[Aangeleverde tekst]
<<<<

SRU-HvJ-2006-2

  • Instantie Hof van Justitie
  • Zaaknummer Onbekend
  • Uitspraakdatum 08 november 2006
  • Publicatiedatum 03 april 2019
  • Rechtsgebied Strafrecht
  • Inhoudsindicatie

    Strafrechtelijke voorgeleiding. Inverzekeringstelling. Rechtstreekse werking van artikel 9 lid 3 van het Verdrag inzake Burgerlijke- en Politieke rechten (BUPO-Verdrag) en artikel 7 lid 5 van het Inter-Amerikaans Verdrag tot Bescherming van de Rechten van de Mens (IVRM). Interpretatie “promptly”. 12 dagen na verhoor verdachte. Verzoek vernietiging beslissing RC wordt afgewezen.

Uitspraak

Hof van Justitie

08 november 2006

(mrs. .C.L.A. Valstein-Montnor, .H.M.H. Rasoelbaks, A.A. Hermelijn)

Beschikking inzake beroep ex artikel 54a lid 4 van het Wetboek van Strafvordering.

Gezien het beroepschrift ingediend bij de griffier van de Rechter-commissaris op 2 november 2006 door Mr.G.R. Sewcharan, advocaat bij het Hof van Justitie namens [verzoeker/appellant], met het verzoek de beslissing van de rechter-commissaris d.d. 31 oktober 2006 te vernietigen en de onmiddellijke invrijheidstelling van verzoeker/appellant te bevelen;

Gelet op ’s Hovens beschikking d.d. 3 november 2006, waarbij de behandeling van het beroep is bepaald voor maandag 3 november 2006 des namiddags te 13.00 uur;

Gehoord in Raadkamer, de verzoeker/appellant, bijgestaan door zijn raadsman, Mr.G.R. Sewcharan, advokaat bij het Hof van Justitie;

Gehoord Mr.R.P. Baidjnath Panday, als waarnemend Procureur-generaal bij het Hof van Justitie, namens het Openbaar Ministerie;

Gezien de overige zich in het procesdossier bevindende bescheiden, waaronder het proces-verbaal van de behandeling van het beroep in Raadkamer op maandag 6 november 2006;

Overwegende, dat verzoeker/appellant in het kader van het verhoor in raadkamer heeft gepersisteerd bij de inhoud van het door zijn raadsman ingediend beroepschrift alsook zijn raadsman, na dat beroepschrift te hebben toegelicht, zoals vervat in het daarvan opgemaakt proces-verbaal, waarvan de inhoud als hier geïnsereerd dient te worden beschouwd.

>>>>

[Opdracht] Neem uit de beschikking van het Hof van Justitie woordelijk het gedeelte over dat begint met "Gehoord Mr.R.P. Baidjnath" en eindigt met "te worden beschouwd.".

[Gegevensgedeelte]
<<<<

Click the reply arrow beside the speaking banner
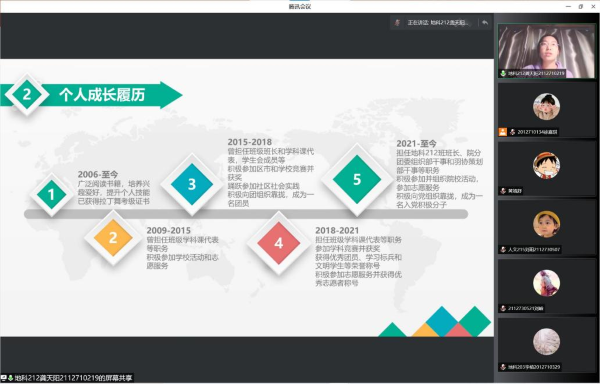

>>>>

[Schriftelijk antwoord]
Gehoord Mr.R.P. Baidjnath Panday, als waarnemend Procureur-generaal bij het Hof van Justitie, namens het Openbaar Ministerie;

Gezien de overige zich in het procesdossier bevindende bescheiden, waaronder het proces-verbaal van de behandeling van het beroep in Raadkamer op maandag 6 november 2006;

Overwegende, dat verzoeker/appellant in het kader van het verhoor in raadkamer heeft gepersisteerd bij de inhoud van het door zijn raadsman ingediend beroepschrift alsook zijn raadsman, na dat beroepschrift te hebben toegelicht, zoals vervat in het daarvan opgemaakt proces-verbaal, waarvan de inhoud als hier geïnsereerd dient te worden beschouwd.